For string tuples> 2, the idea is the same, but we must control the length of the tuple l .

 def cons_n(word_list, t): l = len(t) j = ''.join(t) f = lambda acc, e: acc[:-l] + (j, e,) if acc[-l:] == t or acc[:l] == t else acc + (e,) return [reduce(f, i[l:], (i[:l])) for i in word_list] print cons_n(cin, ('i', 's')) 

This should work with n-length tuples.

More details:

  • The same process as above, but using l : reduce applies f to the remaining elements of i[l:] , and the initial value of the accumulator is a tuple with the first l elements: (i[:l]) .
  • Check back and forth the elements of l equal to the string tuple t , if true, then add the tuple: acc[:-l] + (j, e,) else continue with normal concatenation: acc + (e,) .

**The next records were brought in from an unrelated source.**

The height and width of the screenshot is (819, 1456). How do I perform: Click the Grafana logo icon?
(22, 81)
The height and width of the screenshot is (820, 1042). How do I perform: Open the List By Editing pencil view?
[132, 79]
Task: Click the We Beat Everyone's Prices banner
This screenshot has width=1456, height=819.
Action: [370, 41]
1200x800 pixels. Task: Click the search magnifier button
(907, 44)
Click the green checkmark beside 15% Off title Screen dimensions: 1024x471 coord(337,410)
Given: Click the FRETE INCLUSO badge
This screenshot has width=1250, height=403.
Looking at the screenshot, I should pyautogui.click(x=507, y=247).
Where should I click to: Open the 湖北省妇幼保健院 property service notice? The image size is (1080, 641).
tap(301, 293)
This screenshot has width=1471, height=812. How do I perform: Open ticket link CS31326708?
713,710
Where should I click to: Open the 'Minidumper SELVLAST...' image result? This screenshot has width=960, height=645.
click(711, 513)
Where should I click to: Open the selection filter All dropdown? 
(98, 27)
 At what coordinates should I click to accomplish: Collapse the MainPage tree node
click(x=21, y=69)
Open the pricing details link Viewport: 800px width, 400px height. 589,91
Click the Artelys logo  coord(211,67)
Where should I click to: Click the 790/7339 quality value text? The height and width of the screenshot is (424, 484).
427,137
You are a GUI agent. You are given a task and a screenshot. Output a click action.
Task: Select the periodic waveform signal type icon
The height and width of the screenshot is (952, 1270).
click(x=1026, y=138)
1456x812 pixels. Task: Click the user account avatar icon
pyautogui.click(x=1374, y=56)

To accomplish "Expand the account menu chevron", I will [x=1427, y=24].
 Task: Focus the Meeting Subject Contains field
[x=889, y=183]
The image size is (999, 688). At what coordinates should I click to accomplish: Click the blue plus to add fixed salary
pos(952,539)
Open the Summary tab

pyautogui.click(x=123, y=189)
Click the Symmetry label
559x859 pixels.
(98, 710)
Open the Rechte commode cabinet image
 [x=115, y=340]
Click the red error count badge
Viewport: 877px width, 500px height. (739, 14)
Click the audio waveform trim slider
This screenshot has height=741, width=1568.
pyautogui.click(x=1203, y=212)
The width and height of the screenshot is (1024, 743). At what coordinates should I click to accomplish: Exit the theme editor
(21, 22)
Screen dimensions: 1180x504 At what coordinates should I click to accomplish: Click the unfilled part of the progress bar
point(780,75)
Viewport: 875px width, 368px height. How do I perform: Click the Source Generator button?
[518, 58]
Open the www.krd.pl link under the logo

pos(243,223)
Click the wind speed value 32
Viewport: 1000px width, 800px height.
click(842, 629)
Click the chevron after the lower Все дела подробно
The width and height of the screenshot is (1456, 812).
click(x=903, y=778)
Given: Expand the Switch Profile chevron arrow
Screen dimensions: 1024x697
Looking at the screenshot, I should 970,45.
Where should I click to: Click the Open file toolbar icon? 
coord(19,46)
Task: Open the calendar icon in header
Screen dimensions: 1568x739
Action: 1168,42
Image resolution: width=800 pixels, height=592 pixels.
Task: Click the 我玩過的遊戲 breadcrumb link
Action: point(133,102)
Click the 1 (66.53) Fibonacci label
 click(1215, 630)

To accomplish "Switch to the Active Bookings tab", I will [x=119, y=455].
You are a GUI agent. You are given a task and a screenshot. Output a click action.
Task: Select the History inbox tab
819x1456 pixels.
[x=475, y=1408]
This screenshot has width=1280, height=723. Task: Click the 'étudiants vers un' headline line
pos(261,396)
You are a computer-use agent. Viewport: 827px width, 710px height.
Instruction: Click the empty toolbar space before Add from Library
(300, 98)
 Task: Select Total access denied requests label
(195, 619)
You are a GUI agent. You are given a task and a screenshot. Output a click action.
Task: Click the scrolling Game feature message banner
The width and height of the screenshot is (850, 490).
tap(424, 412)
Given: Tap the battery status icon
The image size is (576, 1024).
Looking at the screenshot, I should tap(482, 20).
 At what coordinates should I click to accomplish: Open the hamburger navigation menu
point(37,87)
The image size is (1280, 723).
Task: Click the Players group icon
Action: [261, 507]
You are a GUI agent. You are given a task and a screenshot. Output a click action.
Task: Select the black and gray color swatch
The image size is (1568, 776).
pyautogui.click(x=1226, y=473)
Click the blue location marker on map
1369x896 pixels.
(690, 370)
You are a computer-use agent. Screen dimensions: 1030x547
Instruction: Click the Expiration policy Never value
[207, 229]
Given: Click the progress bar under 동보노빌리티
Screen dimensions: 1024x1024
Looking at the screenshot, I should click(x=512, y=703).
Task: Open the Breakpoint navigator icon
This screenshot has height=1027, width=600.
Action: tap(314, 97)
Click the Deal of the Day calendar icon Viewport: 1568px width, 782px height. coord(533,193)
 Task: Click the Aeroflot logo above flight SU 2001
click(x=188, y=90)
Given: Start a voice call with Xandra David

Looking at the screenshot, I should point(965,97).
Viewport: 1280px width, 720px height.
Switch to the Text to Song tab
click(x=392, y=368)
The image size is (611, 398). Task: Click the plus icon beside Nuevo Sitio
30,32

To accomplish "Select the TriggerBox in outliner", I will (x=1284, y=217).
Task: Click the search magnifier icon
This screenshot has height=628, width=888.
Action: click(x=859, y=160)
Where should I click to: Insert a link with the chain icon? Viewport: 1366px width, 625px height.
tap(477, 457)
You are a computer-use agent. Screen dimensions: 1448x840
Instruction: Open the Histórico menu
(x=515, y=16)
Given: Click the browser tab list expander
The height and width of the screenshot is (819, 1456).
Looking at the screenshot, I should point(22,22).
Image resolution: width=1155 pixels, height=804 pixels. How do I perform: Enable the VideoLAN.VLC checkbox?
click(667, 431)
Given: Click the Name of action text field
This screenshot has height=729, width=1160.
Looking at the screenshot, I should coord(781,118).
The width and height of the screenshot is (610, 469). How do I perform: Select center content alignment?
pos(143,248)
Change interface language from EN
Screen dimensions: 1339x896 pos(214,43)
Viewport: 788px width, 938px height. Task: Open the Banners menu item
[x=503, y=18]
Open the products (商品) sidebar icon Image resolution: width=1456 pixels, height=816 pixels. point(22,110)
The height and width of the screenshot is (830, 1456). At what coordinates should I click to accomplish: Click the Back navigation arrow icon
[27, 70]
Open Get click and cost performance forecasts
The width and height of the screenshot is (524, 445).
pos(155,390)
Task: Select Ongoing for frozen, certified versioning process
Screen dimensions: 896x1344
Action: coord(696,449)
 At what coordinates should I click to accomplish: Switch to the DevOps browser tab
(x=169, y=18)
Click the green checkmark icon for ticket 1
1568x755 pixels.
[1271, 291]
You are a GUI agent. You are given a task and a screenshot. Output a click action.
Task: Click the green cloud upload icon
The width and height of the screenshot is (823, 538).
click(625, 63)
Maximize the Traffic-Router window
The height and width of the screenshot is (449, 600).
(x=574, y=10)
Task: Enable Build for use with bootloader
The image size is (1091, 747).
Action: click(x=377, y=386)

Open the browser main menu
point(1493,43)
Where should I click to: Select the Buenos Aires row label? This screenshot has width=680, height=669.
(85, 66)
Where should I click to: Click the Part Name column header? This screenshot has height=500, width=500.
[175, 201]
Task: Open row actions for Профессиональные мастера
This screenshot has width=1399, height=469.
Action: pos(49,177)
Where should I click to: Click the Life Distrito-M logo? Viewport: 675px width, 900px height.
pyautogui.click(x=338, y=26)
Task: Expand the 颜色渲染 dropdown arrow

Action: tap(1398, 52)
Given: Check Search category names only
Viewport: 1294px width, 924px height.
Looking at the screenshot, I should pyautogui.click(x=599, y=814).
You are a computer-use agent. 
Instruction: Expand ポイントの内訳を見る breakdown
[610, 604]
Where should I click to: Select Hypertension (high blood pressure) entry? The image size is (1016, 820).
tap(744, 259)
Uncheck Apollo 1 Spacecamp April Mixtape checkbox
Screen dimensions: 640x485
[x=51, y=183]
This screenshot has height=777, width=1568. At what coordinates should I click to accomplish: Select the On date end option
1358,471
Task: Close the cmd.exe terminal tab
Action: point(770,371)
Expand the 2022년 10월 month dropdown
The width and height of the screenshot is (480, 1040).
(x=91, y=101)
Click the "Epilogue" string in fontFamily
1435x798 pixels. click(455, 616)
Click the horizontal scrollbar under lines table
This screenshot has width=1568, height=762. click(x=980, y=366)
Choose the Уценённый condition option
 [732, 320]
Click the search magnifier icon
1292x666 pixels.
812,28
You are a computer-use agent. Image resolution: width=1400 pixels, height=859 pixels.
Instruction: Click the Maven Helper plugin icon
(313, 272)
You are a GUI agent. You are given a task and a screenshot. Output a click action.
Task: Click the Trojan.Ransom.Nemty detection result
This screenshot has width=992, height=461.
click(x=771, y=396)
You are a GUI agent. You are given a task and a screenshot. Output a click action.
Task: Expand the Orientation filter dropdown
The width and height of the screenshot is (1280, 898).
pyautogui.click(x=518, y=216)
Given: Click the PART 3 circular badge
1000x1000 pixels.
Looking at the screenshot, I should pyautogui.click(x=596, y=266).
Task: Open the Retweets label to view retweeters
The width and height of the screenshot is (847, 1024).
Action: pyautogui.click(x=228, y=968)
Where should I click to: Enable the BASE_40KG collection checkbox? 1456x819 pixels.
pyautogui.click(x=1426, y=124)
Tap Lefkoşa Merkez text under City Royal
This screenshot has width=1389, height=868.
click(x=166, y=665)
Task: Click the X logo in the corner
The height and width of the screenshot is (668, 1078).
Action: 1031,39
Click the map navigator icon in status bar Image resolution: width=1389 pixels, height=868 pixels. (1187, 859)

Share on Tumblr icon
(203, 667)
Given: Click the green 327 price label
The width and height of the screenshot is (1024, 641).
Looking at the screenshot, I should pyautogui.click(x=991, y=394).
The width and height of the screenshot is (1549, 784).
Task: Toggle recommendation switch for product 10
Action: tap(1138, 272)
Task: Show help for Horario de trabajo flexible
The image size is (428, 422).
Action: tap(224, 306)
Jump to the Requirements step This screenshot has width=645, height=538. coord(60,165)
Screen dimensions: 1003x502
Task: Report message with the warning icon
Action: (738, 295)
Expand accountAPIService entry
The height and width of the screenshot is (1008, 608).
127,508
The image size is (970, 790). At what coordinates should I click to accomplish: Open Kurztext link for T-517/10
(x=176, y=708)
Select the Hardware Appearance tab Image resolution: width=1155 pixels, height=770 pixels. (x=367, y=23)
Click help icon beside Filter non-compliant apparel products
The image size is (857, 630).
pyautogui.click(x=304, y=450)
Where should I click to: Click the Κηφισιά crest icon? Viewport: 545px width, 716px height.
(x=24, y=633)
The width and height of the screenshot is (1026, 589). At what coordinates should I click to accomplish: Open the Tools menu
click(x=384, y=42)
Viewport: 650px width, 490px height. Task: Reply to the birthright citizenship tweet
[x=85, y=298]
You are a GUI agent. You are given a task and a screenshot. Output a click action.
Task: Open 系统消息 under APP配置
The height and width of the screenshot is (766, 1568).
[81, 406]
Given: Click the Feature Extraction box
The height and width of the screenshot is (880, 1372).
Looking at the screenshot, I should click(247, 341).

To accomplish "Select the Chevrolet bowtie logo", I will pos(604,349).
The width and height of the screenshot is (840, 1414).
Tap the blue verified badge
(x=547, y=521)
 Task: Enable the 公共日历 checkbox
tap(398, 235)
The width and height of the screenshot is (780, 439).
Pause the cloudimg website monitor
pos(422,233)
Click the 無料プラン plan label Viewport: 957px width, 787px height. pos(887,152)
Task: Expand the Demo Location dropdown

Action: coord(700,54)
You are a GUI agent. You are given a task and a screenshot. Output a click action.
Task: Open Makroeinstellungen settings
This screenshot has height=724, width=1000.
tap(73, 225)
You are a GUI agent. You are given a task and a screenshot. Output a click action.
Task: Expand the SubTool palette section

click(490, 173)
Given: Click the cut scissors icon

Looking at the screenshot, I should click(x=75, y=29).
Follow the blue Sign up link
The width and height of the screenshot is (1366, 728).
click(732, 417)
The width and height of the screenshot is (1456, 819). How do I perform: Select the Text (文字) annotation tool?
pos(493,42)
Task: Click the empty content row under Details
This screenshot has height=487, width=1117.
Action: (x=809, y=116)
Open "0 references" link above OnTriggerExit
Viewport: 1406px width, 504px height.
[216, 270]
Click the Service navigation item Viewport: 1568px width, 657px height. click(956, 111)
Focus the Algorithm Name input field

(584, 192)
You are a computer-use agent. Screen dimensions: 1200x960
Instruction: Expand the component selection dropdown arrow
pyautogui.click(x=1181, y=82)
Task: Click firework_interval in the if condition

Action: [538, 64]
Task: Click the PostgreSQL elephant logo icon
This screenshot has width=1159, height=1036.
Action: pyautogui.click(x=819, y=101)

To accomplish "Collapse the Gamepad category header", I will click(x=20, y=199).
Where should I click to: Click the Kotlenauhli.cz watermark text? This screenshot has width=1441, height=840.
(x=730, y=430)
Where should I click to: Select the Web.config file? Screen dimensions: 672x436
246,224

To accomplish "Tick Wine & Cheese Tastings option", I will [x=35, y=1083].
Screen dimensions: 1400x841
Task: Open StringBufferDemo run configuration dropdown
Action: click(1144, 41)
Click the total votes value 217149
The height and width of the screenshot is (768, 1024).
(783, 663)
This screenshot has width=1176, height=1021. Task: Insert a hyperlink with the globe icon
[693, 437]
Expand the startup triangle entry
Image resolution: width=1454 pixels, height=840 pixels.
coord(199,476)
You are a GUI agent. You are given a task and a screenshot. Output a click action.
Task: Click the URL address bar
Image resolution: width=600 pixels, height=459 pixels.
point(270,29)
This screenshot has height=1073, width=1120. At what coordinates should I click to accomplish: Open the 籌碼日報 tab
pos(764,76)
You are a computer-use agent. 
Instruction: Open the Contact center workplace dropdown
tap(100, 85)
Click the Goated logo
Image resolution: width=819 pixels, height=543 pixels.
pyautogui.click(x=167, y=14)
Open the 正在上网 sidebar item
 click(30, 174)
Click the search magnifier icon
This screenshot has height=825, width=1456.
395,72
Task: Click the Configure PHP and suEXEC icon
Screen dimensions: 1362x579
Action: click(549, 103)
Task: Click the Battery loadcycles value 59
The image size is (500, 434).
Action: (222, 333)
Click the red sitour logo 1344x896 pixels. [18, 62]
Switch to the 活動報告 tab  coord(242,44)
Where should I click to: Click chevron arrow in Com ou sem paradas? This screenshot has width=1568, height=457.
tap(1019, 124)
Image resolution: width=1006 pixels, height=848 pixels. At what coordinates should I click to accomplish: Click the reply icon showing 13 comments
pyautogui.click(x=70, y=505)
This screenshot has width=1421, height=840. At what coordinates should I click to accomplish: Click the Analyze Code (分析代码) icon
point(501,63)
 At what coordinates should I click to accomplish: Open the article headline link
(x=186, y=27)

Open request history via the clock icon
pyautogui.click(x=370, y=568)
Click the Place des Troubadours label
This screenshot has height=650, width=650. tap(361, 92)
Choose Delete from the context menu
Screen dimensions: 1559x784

This is a functional approach in which data is not changed, but generated, therefore, the simultaneous use of several processes should be safe (theoretically, I am not an expert in the Python interpreter).

If the code above is too strange for people without functional programming, this is a different approach:

 def cons_n_iter(tuple_list, tuple_seq): jnt = ''.join(tuple_seq) lnt = len(tuple_seq) res = [] for word in tuple_list: acc = (word[:lnt]) for letter in word[lnt:]: if acc[-lnt:] == tuple_seq or acc[:lnt] == tuple_seq: acc = acc[:-lnt] + (jnt, letter,) else: acc += (letter,) res += (acc,) return res print cons_n_iter(cin, ('i', 's')) 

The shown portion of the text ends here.